O Preische 1, M Varga 1, J Erharhaghen 1, A Melms 1, F Asmus 1
  • 1Tübingen

Background: Cardioembolic stroke is among the most common causes of ischemic stroke with an incidence of about 20%. Recently, a concept of stress-induced cardiomyopathy has been proposed – Tako-Tsubo cardiomyopathy (TTC). Here we present the neurological and cardiological features of a patient who developed ischemic stroke after flooding of her houses' basement due to heavy rain.

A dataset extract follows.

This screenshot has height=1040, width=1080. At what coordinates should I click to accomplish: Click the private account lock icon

Case presentation: A 68 year old woman presented with acute rightsided hemiparesis, hemihypoesthesia and aphasia. She reported the flooding of her basement due to heay rain three days ago, an extremely stressful event acutely inducing chest pain, shortness of breath and panic. CCT on admission showed a hypodense left temporo-parietal area, confirmed to be ischemic by cranial diffusion MRI.

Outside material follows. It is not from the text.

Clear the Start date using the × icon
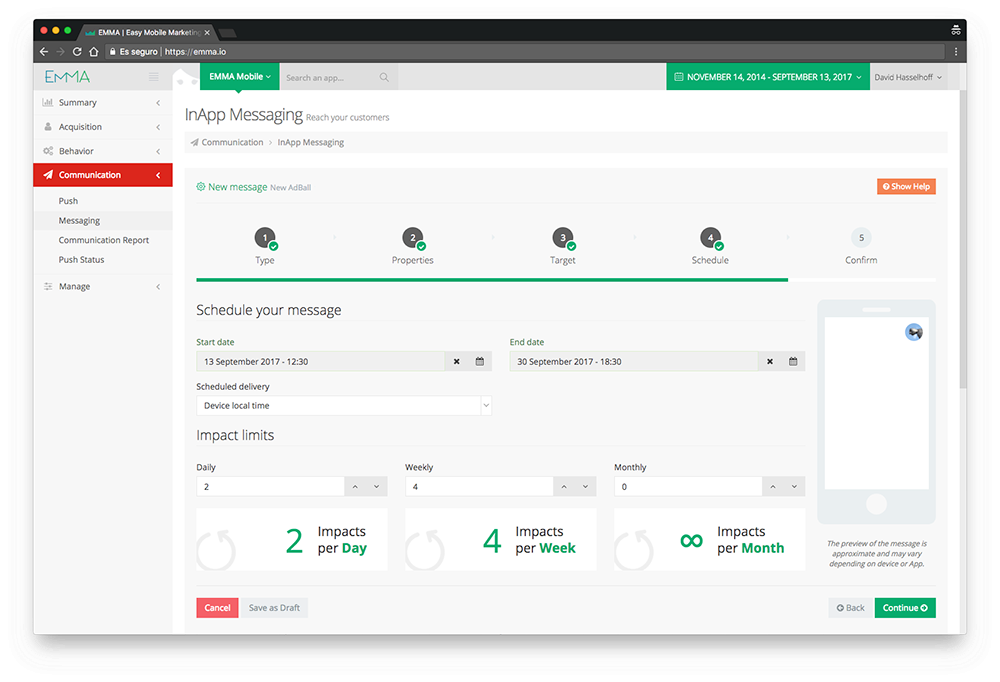The image size is (1000, 682). 456,361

An acute coronary syndrome with elevated troponin I, ST segment depression and T wave inversions in ECG was diagnosed. Relevant coronary artery disease was excluded by cardiac angiography, but cardiac ultrasound revealed akinesia and ballooning of the left ventricular apical segment with concomitant thrombus formation, diagnostic for TTC. Heparin therapy was started.

Only consecutively, the patient developed atrial fibrillation, potentially also precipitated by hyperthyreosis. In addition, signs of renal infarction (impairment of renal clearance, LDH elevation, hematuria and lateral lower back pain) could be observed. As known for TTC, wall motion abnormalities and ventricular thrombus were completely resolved on echocardiography three weeks later. Over the time of hospitalisation, anomia and sensory and motor dysfunctions substantially improved.

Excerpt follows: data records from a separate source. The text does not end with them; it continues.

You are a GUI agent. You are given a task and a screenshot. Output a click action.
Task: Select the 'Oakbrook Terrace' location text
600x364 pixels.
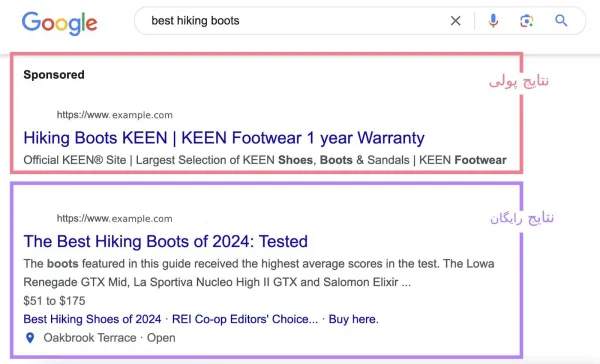[x=90, y=338]
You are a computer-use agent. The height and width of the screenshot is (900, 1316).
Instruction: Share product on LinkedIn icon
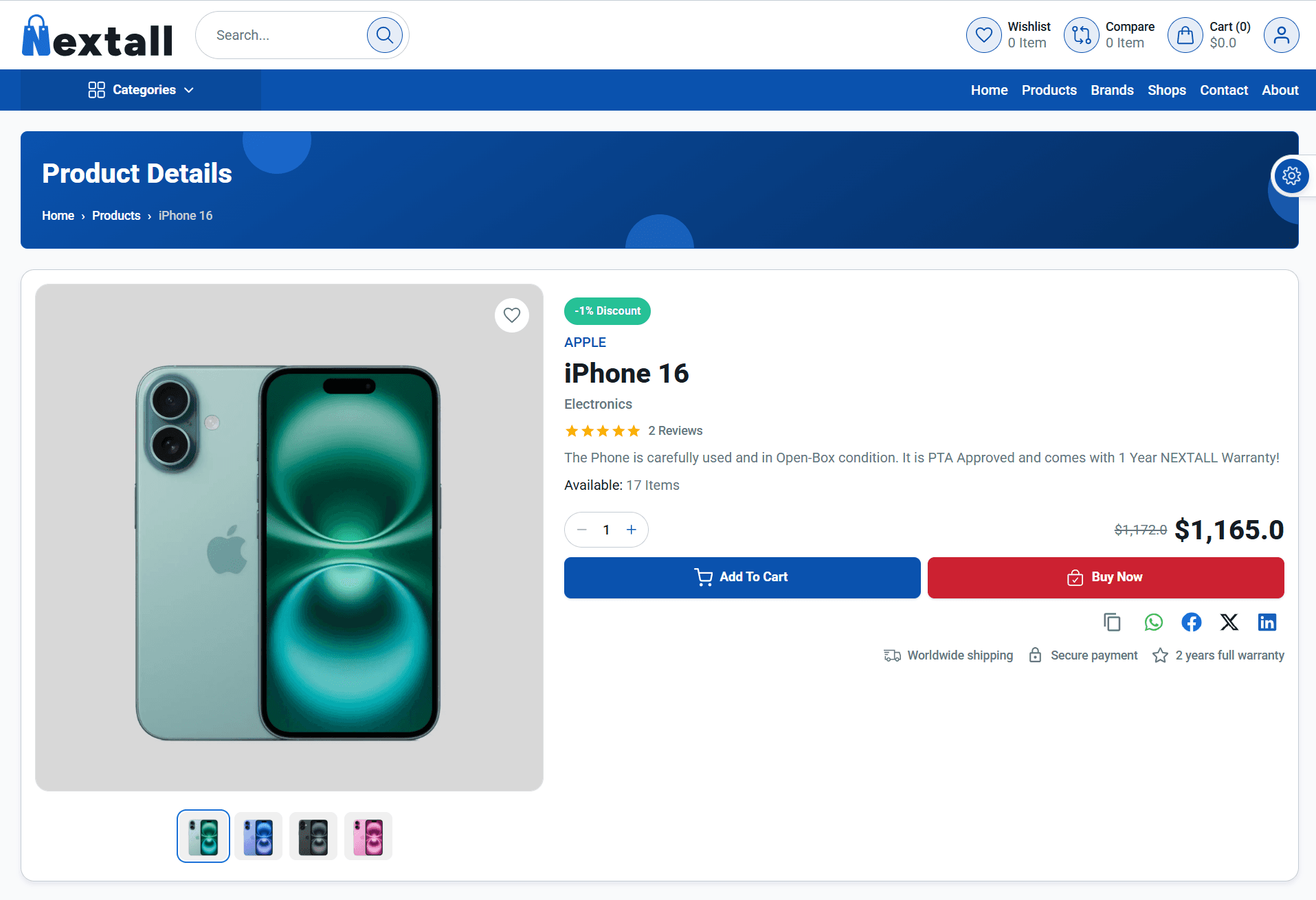click(1267, 622)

Conclusion: As reported previously, TTC is an underdiagnosed possible cause of cardioembolic stroke following acute emotional (earthquakes, gambling loss) or physical stress. Therefore, history of stressful events at onset of cerebral ischemia should rapidly prompt cardiac assessment for TTC to avoid delays in anticoagulation and further systemic embolism. Although apical ventricular ballooning in TTC may suggest severe cardiac dysfunction as in other cardiomyopathies, TTC is known for its favourable outcome with normalized left ventricular function.

As in our patient, atrial fibrillation is commonly complicating TTC and may lead to further systemic embolism to other organs.